Sessão Especial na Câmara de Vereadores discute a Luta Antimanicomial em Salvador (por Renata Pimentel)

Em Salvador, no dia 19 de maio, foi realizada uma Sessão Especial na Câmara de Vereadores pela vereadora Aladilce e pelo Coletivo Baiano da Luta Antimanicomial, visando discutir sobre a situação da saúde mental em Salvador. Evento contou com a presença do representante da Associação Metamorfose Ambulante de Usuários e Familiares de Saúde Mental (AMEA), Sérgio Pinho, do Superintendente de Atenção Integral à Saúde, da Secretaria da Saúde do Estado da Bahia (SESAB), José Raimundo, do presidente do Conselho Municipal de Saúde, Antonio Marcos, da coordenadora de saúde mental do município, Tereza Costa, da viúva e da irmã de Marcus Vinicius, Marta Melo e Heloisa Alina, respectivamente.

A Sessão foi realizada, também, em homenagem ao militante da luta antimanicomial, Marcus Vinicius, assassinado no dia 04 de fevereiro de 2016, utilizando como tema do evento “Do Luto à Luta!”. Colegas, militantes e familiares exigiram providências e agilidade no processo de investigação. O jornalista Ernesto Marques, amigo de Marcus, pontuou que está difícil “engolir” o assassinato de Marcus Vinicius ainda sem repostas.

José Raimundo informou que a perspectiva da SESAB é caminhar para a redução dos hospitais psiquiátricos. Diante disso, a representante do Conselho Regional de Psicologia (CRP-03), Clarissa Guedes, cobrou um cronograma e planejamento concreto para esse processo de desinstitucionalização. “O CRP defende radicalmente uma sociedade sem manicômios e cada um aqui tem responsabilidade nesse processo”, disse. Aron Miranda, membro do Grupo de Trabalho Eduardo Araújo, também cobrou dos gestores do município e do estado que tenham um compromisso verdadeiro com a desinstitucionalização.

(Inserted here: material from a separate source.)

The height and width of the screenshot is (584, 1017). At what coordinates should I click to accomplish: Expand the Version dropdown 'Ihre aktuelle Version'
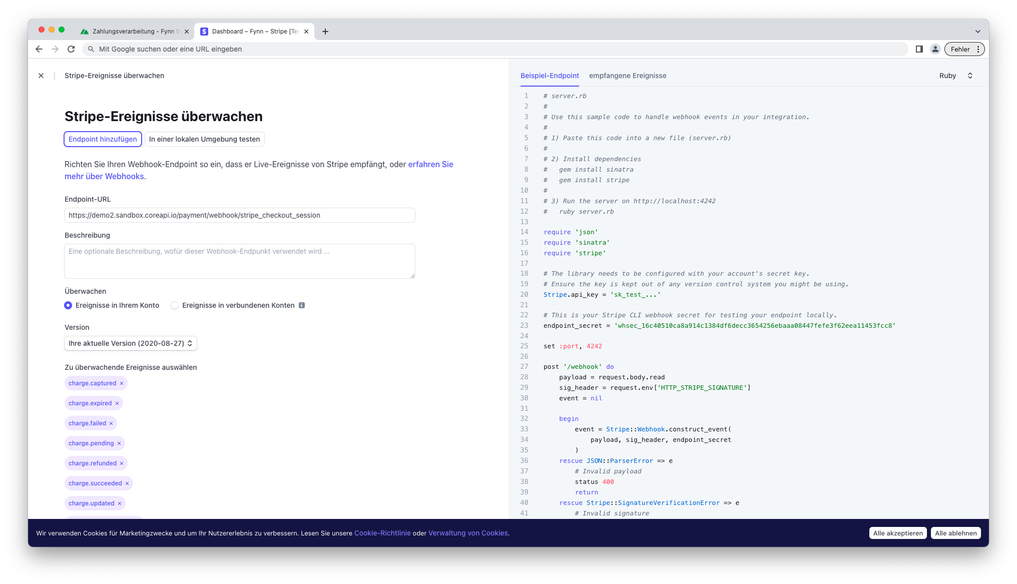coord(129,343)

A sessão contou com muitas manifestações de usuários e profissionais dos serviços de saúde mental de Salvador, denunciando a precariedade da rede e exigindo respeito e compromisso dos gestores. Para o usuário Daniel, um dos problemas existentes na rede é a falta de Centros de Atenção Psicossocial que funcionem 24h (CAPS III). Já o usuário Antoniel criticou o fato dos gerentes dos serviços serem cargo político, sem avaliação da competência dos mesmos e do compromisso com a Luta Antimanicomial.

A representante do Coletivo Baiano da Luta Antimanicomial, Deane de Jesus, enfatizou que “a Luta Antimanicomial não pode ficar restrita ao dia de hoje, precisa estar presente nas nossas práticas diárias. Precisamos lutar por uma Reforma verdadeiramente antimanicomial, em que todas as vidas sejam possíveis”. Aponta, também, para o genocídio da população negra; para a questão de raça e de gênero dos usuários. “A sociedade está estruturada para que essas pessoas não existam”, finaliza.